▸ **Your objective**
Could you copy every line in the listing below that has the word "Click"?

▸ **Dataset extract**

=== Begin Enclosure ===

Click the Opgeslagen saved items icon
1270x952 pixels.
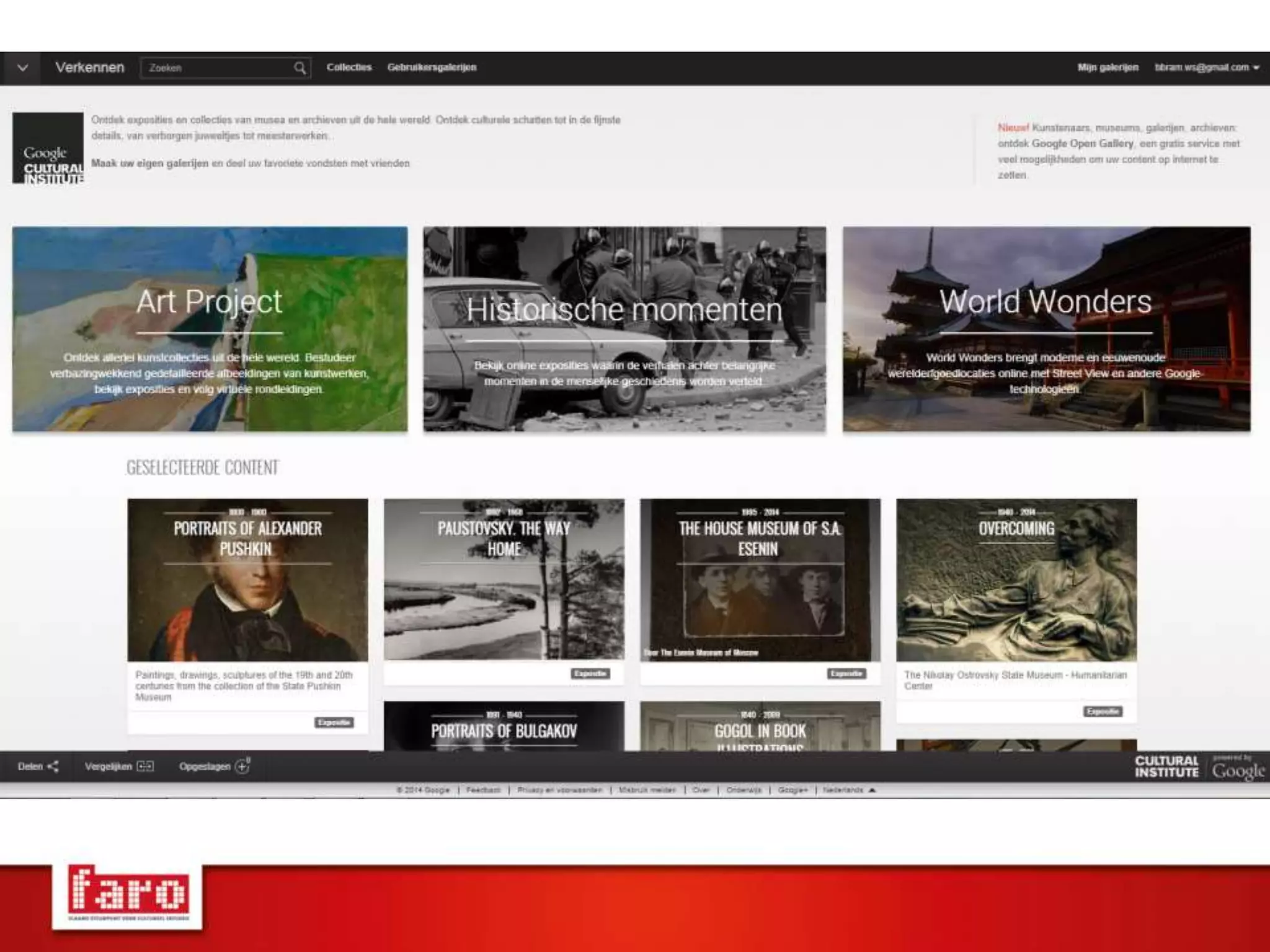tap(242, 766)
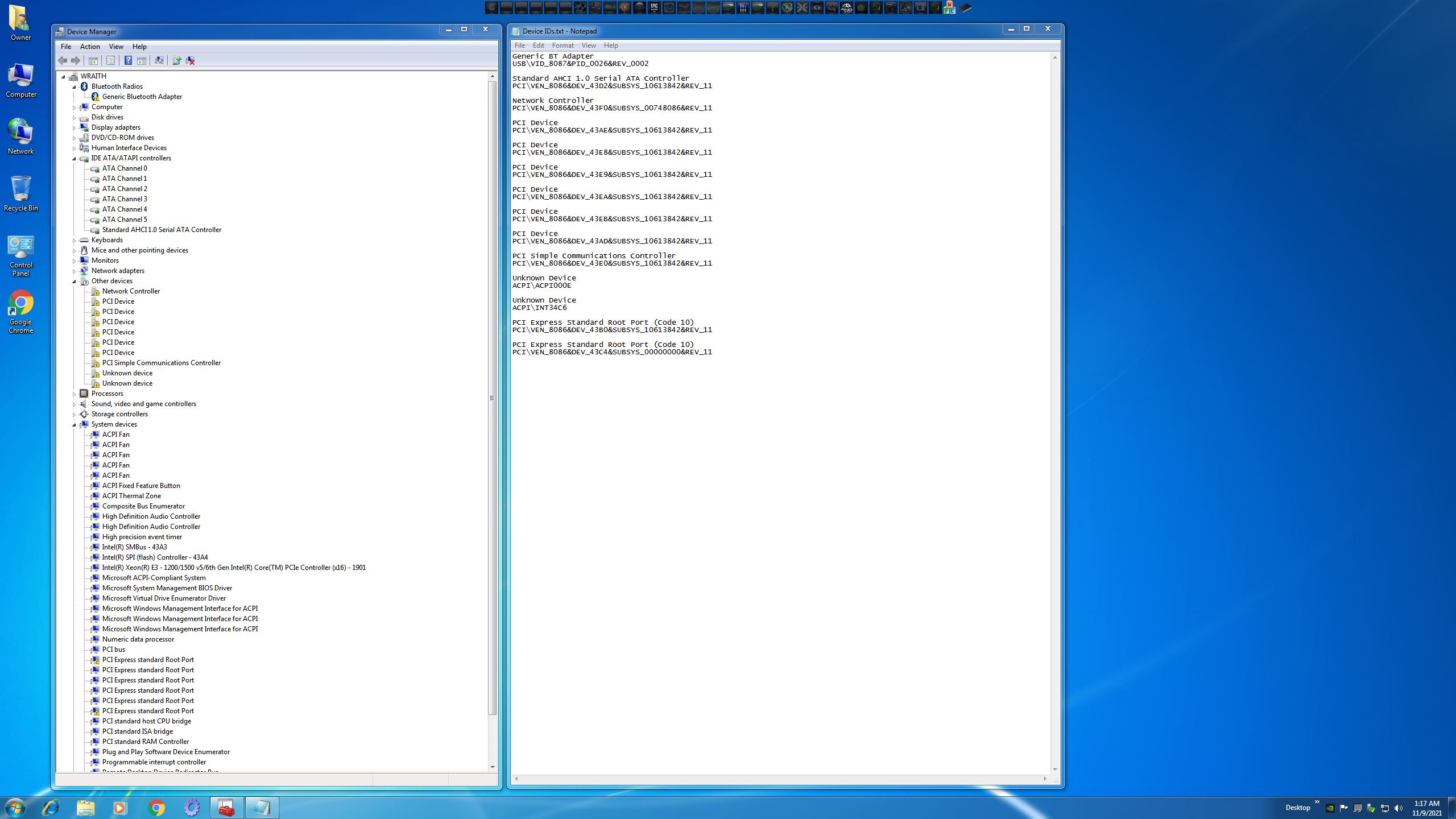Select PCI Simple Communications Controller device
The image size is (1456, 819).
(161, 363)
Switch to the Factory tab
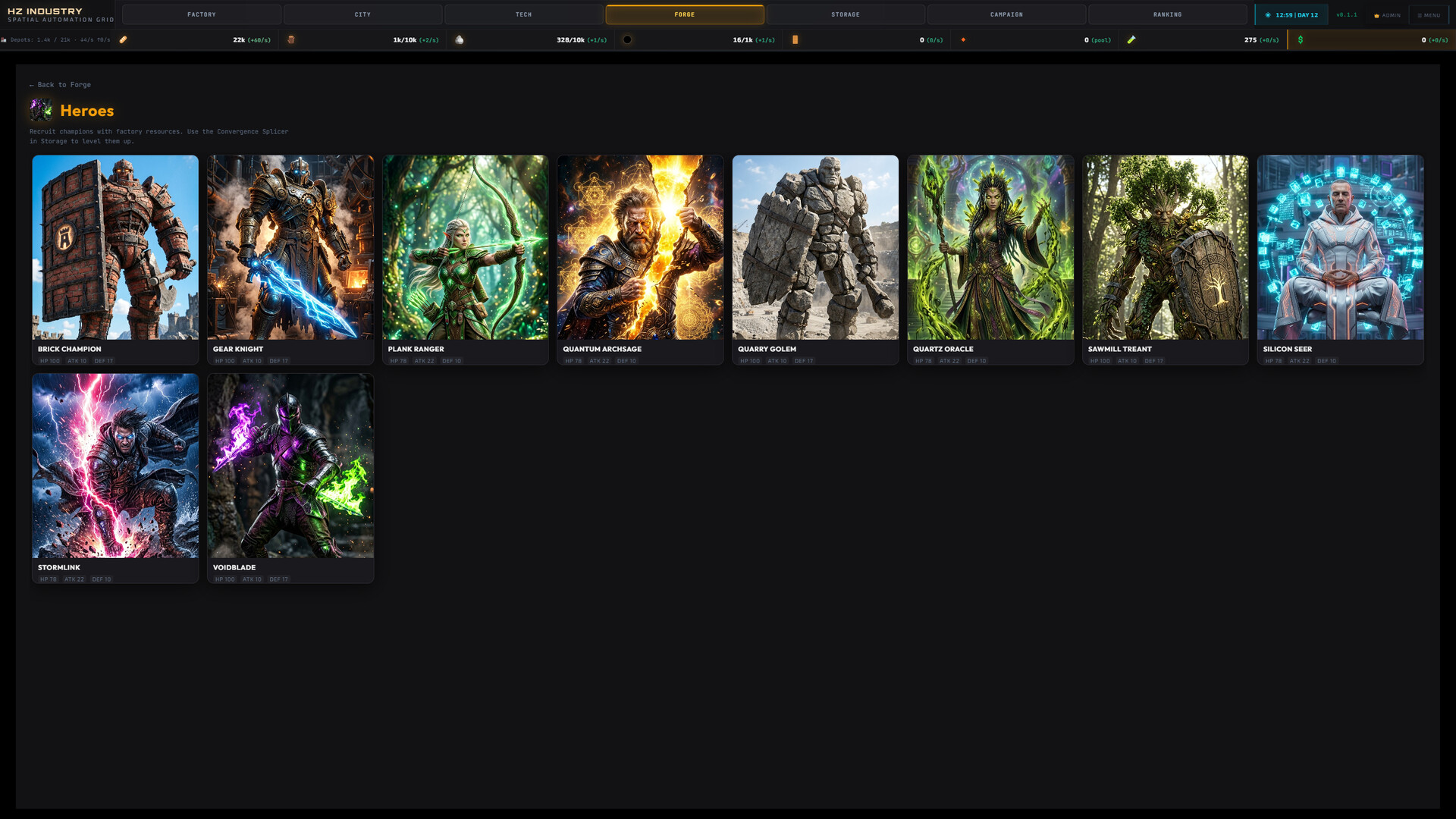Viewport: 1456px width, 819px height. (202, 14)
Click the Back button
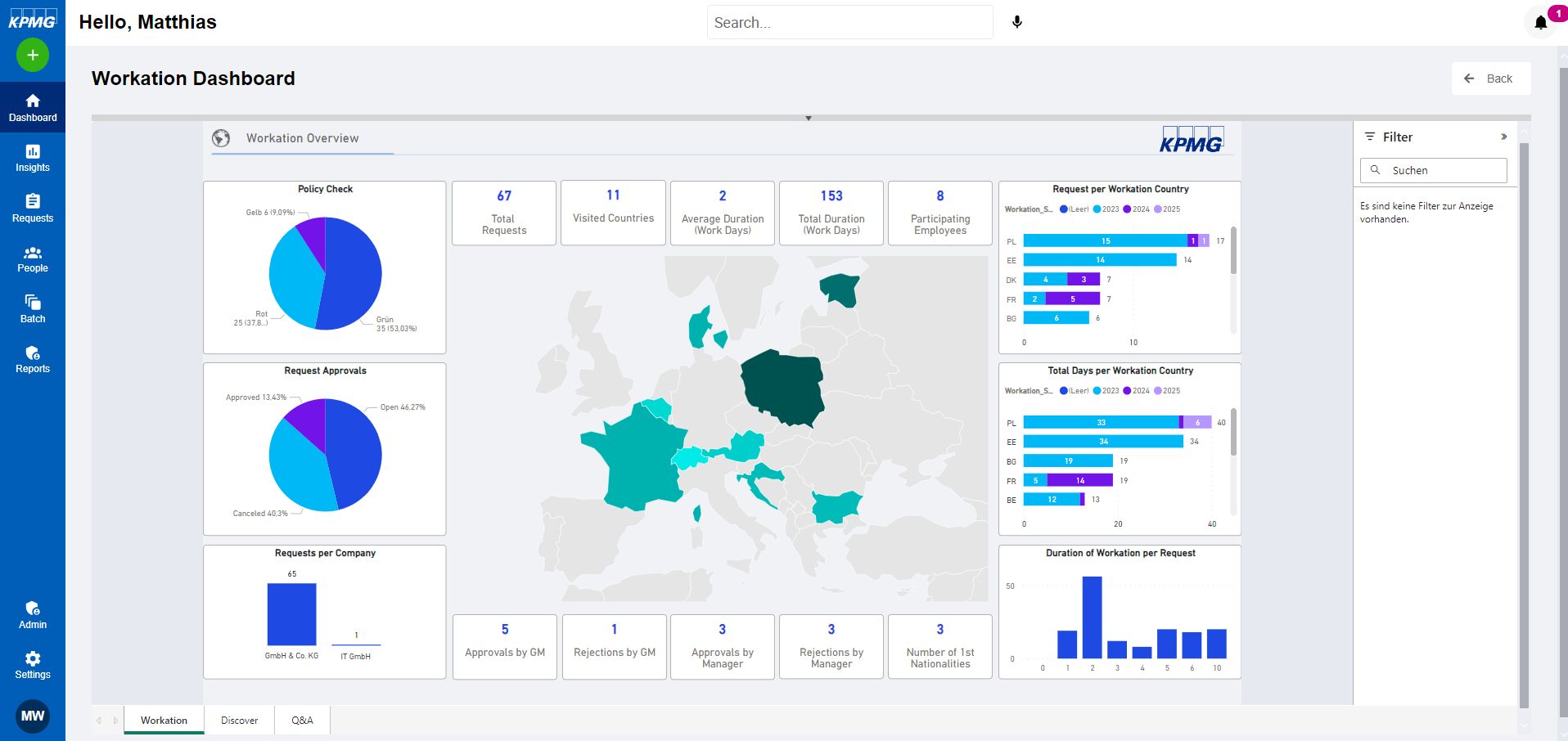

=== End Enclosure ===

▸ **Solution to this problem**
Click the Opgeslagen saved items icon
Click the Back button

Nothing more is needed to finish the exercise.